With the pictures left out, transcribe exactly the lines from the one with "Image resolution: width=1366" through the end of the data.

### [EXERCISE INPUT]
————————

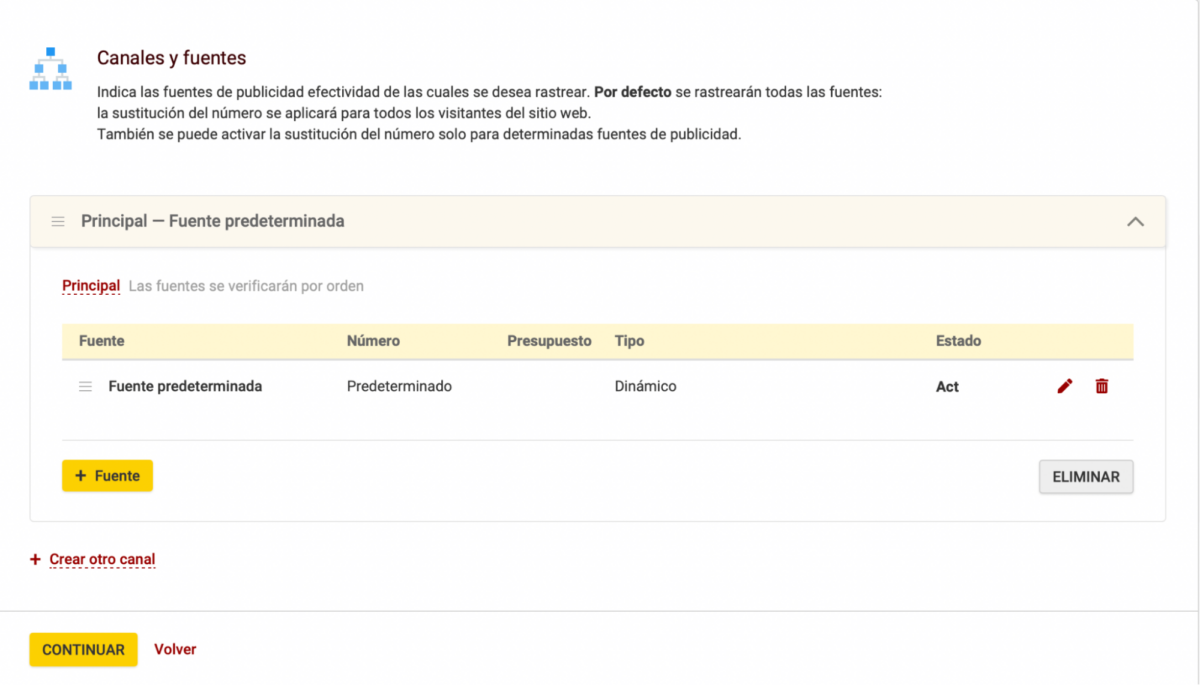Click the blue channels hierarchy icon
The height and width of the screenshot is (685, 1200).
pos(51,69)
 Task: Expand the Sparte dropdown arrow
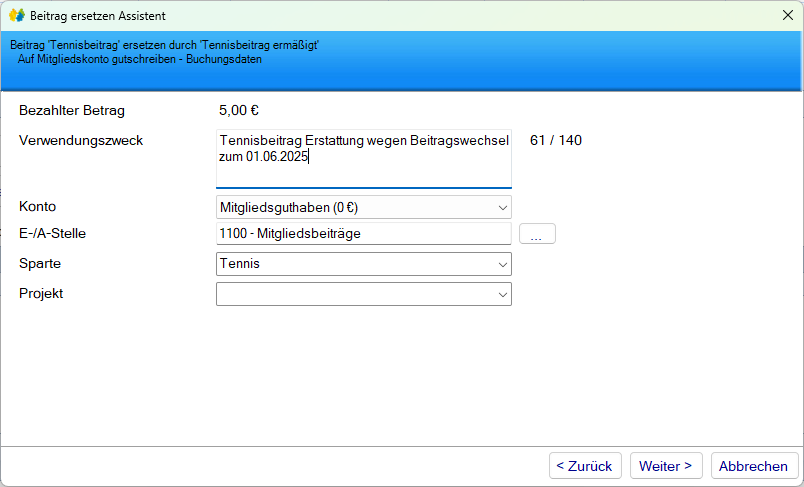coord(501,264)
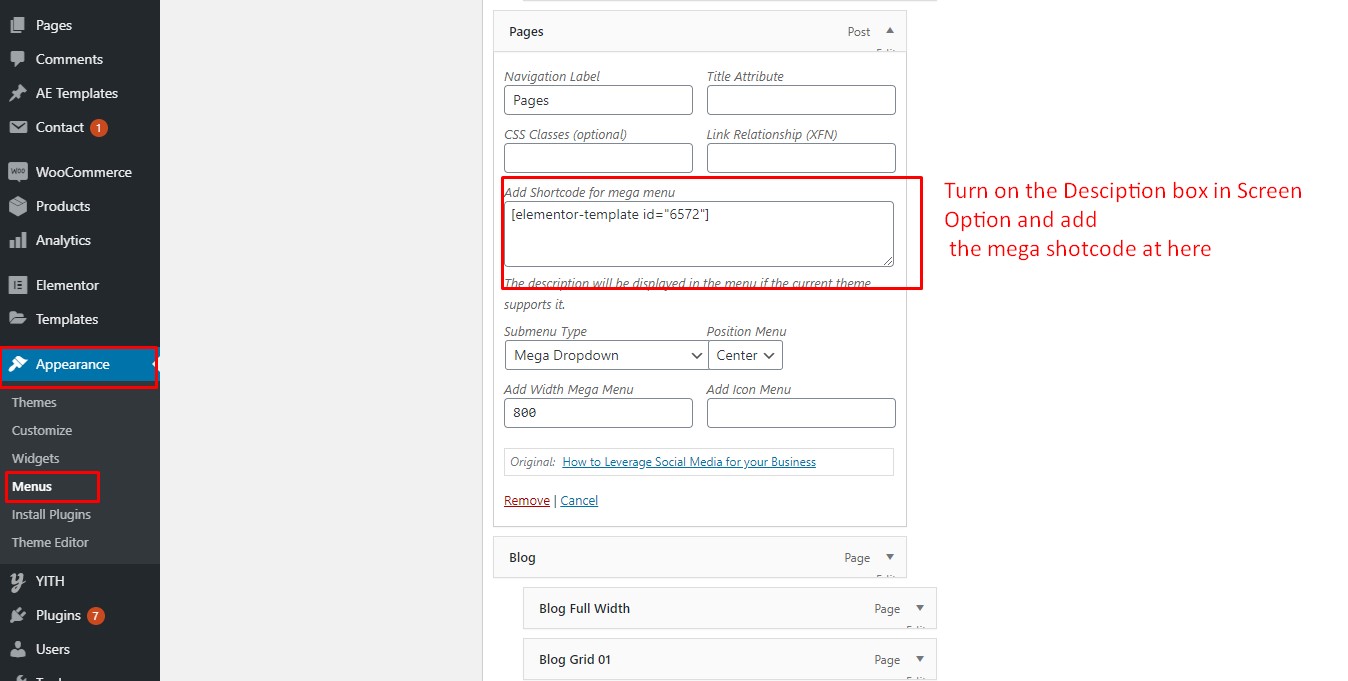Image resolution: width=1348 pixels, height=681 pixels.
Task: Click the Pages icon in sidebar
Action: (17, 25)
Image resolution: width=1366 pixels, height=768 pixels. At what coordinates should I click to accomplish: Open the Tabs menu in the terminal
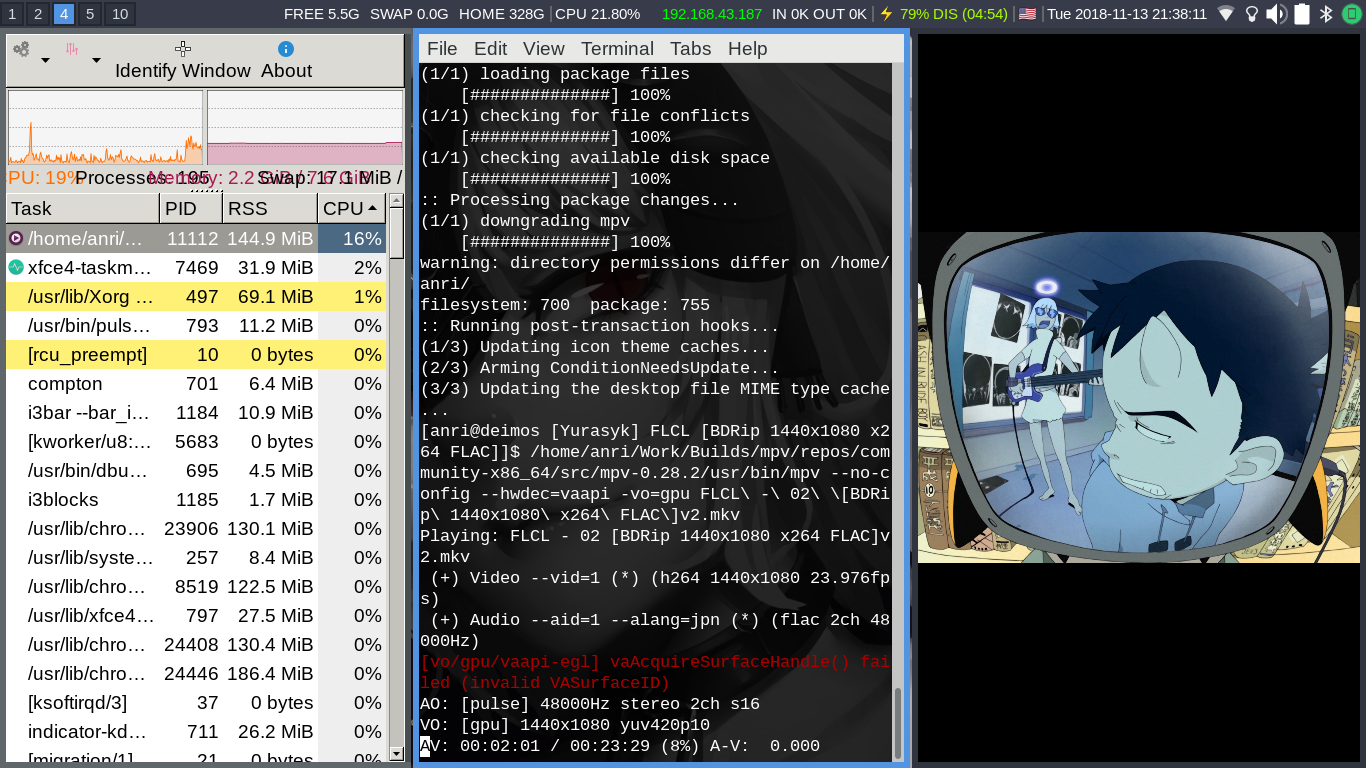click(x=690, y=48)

————————

### [ANSWER TO THE PROBLEM]
Image resolution: width=1366 pixels, height=768 pixels. At what coordinates should I click to accomplish: Open the Tabs menu in the terminal
click(x=690, y=48)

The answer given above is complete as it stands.